The feminists hell-bent on giving God a sex change
Referring to God as 'She' is just silly.
Women and the Church (WATCH), a group of Anglican vicars and churchgoers, has upped the ante in the attempt to make religion more inclusive. Following in the recent, right-on footsteps of campaigns for gay marriage and female vicars, WATCH is talking about giving the Almighty Himself a gender swap in order to fit religion into the modern world of political correctness. In an interview with the Telegraph, Hilary Cotton, the chair of WATCH, said that ‘to continue to refer to God purely as male is just unhelpful to many people now’.
This inclusivity crusade is not completely out of keeping with history.

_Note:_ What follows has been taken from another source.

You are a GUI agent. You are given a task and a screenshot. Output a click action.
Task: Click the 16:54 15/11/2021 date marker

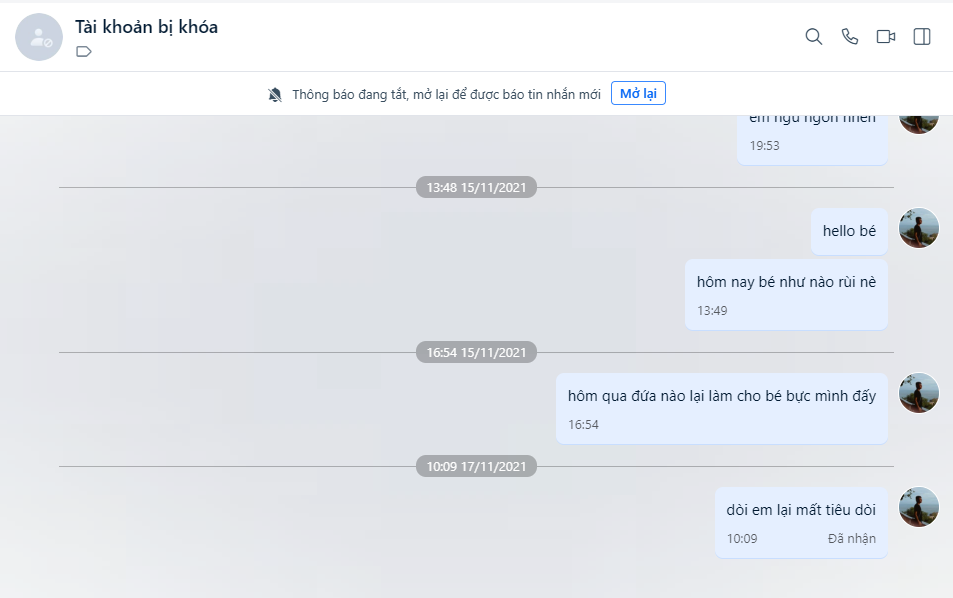pos(476,352)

Protestantism was partially founded on the desire to make it easier for man to relate to God through a personalised mode of prayer. So, WATCH argues, why not make it easier for a woman to relate to religion by providing a few more female characters? Of course, the Protestant distaste for the Virgin Mary means that she’s off the cards as a relatable female figure, although you’d think giving Mary a more prominent role would be an easier way to satisfy feminist-leaning worshippers rather than giving the guy upstairs a sex change.
So what would be the benefit of changing the gendered aspects of religion? WATCH argues that women feel less included in religious practices because the liturgy uses male pronouns which, if you’re a woman, are impossible to relate to. This leads to women feeling less close to God because they aren’t blokes. Echoing arguments from the gender feminism of the 1990s, a member of WATCH wrote in a piece for Cotton’s blog that the historical absence of women in linguistics created the absence of female power: ‘What the tongue doesn’t mention, the eye needn’t see.’
So what happens if Protestants swap their Our Fathers for Our Mothers? Nothing much. Christian influence in the UK has dwindled and, as comedian Dylan Moran pointed out, modern Protestantism is increasingly liberal: ‘You go to the church, sing a few hymns, have a cup of tea, everybody goes home and has a wank.’ However, the recent attempts to modernise religion, to make it culturally acceptable, to have it reflect current societal fashions, reveal a worrying lack of respect for history and tradition. The ease with which centuries of belief could be changed to satisfy a political fashion is indicative of the metropolitan elite’s blithe willingness to intervene in affairs of conscience.
This depiction of women as still in need of a helping hand, still linguistically disadvantaged and still unequal in society, is the false pretence on which contemporary feminism is based. The ritual breaking down of imaginary barriers for gender equality continuously posits women as weak and vulnerable. This weird desire to pinkwash religion is not a revolutionary move for the church – it’s simply another example of a feminism hell-bent on looking backwards rather than forwards.
Ella Whelan is staff writer at spiked.